- GIVEN REQUEST: Find each line in the items below that contains the string "arrow" and copy those lines. Treat uppercase and lowercase as different.

[A block of data]

========================================

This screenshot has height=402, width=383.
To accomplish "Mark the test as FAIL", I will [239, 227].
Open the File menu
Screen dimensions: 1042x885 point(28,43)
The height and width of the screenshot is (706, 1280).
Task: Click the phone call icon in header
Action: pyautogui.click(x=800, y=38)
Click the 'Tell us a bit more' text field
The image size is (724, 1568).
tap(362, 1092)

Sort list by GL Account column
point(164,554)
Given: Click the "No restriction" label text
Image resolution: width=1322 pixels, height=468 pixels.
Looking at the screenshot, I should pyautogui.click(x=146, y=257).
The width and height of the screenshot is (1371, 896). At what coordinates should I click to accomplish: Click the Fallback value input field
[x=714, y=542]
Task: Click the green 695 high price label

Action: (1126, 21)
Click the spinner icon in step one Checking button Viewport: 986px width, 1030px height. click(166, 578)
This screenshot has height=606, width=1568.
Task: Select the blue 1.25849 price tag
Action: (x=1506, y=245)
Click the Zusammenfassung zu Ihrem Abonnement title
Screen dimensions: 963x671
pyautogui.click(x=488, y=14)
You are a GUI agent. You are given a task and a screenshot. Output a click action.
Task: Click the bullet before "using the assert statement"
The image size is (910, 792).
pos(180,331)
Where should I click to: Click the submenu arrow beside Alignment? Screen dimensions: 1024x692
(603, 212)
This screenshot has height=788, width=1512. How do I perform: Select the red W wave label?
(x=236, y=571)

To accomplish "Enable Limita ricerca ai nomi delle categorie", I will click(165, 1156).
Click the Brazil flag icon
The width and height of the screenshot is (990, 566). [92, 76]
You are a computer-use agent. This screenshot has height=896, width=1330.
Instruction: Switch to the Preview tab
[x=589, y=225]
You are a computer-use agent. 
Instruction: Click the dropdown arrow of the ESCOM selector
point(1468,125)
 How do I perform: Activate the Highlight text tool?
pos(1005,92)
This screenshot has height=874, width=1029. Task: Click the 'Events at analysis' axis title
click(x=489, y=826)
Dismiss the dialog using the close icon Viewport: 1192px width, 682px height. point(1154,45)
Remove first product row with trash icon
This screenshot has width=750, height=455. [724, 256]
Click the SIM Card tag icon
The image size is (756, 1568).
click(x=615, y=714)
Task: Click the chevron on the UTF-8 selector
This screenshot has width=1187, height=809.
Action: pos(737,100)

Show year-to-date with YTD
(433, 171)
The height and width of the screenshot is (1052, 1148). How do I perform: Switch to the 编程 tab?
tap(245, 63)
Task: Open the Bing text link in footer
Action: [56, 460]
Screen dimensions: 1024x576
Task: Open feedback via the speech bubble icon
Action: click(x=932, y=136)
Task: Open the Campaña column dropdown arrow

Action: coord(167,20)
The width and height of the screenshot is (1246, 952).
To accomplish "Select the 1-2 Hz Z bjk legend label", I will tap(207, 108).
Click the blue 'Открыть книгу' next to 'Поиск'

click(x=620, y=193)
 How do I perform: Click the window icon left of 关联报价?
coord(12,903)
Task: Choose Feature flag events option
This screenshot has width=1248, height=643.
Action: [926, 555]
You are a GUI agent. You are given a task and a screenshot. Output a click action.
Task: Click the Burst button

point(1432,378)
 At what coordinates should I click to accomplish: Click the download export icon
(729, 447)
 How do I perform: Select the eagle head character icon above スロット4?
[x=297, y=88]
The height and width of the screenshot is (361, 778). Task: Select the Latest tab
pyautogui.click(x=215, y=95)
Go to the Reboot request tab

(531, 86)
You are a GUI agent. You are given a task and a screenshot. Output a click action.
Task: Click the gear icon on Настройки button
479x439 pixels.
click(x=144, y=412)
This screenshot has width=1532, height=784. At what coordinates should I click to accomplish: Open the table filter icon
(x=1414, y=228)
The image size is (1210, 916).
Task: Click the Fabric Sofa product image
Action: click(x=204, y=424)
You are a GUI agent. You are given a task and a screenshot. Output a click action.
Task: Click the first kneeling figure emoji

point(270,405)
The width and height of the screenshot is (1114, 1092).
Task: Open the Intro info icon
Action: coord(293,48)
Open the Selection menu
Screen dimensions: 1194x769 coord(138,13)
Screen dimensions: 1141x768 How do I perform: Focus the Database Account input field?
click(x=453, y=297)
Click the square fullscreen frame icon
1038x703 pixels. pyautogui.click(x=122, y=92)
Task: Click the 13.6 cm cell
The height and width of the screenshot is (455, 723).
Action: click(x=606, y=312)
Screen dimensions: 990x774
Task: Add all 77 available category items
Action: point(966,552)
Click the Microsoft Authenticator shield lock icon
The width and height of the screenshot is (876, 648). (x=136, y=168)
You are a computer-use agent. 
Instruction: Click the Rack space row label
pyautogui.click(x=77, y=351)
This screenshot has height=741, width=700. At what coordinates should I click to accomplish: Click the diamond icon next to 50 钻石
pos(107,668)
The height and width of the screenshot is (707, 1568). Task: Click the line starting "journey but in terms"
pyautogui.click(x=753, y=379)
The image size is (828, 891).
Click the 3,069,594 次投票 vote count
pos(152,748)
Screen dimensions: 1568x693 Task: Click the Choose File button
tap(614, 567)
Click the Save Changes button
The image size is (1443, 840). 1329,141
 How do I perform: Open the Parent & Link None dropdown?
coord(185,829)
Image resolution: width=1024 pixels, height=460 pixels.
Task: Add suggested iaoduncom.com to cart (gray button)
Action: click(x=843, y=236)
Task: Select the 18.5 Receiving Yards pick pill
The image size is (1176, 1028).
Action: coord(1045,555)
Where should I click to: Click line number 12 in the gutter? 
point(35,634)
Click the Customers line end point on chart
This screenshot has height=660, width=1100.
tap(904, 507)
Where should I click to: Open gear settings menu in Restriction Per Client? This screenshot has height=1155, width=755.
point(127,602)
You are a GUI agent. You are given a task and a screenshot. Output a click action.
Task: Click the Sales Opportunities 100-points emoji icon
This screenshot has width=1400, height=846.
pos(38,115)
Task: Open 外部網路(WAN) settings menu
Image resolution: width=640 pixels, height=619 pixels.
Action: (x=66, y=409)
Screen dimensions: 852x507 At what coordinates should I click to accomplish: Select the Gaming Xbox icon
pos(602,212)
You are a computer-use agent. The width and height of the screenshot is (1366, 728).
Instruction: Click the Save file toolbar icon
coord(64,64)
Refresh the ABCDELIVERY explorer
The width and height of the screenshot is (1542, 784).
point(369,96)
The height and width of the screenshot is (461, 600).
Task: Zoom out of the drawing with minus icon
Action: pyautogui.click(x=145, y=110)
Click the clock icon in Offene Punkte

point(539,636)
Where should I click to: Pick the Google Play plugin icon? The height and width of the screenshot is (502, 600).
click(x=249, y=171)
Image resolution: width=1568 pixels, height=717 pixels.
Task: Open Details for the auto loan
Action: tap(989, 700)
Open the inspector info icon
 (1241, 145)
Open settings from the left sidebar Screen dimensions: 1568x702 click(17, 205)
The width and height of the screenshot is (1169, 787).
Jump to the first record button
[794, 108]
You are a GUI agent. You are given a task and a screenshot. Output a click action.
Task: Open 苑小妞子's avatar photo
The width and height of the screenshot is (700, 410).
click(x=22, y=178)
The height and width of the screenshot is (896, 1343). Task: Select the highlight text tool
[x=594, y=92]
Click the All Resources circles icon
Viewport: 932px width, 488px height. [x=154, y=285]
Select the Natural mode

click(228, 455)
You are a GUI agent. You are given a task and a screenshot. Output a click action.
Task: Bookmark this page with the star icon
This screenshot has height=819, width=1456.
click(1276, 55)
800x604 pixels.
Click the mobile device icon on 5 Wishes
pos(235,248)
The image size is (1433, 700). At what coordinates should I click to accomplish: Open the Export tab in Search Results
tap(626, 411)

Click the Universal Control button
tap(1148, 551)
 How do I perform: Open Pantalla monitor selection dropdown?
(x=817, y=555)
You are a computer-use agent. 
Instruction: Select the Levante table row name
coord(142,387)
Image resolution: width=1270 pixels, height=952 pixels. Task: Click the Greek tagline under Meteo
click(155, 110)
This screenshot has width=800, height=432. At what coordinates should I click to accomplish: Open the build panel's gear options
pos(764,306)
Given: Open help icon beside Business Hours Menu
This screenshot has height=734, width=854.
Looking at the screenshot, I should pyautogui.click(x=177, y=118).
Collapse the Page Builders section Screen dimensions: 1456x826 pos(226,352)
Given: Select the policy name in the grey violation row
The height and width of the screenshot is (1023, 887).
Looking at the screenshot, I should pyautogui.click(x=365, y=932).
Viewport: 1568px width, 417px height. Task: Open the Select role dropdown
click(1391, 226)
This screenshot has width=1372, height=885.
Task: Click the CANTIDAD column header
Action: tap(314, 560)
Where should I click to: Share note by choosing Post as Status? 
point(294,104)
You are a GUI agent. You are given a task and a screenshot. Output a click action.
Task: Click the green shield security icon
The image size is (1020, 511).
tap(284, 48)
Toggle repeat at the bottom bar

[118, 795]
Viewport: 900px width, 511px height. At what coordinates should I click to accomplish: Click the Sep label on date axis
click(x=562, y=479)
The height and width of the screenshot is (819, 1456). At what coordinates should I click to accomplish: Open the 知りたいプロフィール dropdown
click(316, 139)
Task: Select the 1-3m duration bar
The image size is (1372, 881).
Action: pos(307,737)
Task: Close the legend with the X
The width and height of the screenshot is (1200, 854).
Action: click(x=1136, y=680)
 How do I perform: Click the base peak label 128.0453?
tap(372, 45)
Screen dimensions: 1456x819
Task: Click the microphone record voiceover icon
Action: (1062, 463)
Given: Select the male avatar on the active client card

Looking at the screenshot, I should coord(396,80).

========================================

- WRITTEN RESPONSE:
Where should I click to: Click the submenu arrow beside Alignment? Screen dimensions: 1024x692
Instruction: Click the dropdown arrow of the ESCOM selector
Task: Open the Campaña column dropdown arrow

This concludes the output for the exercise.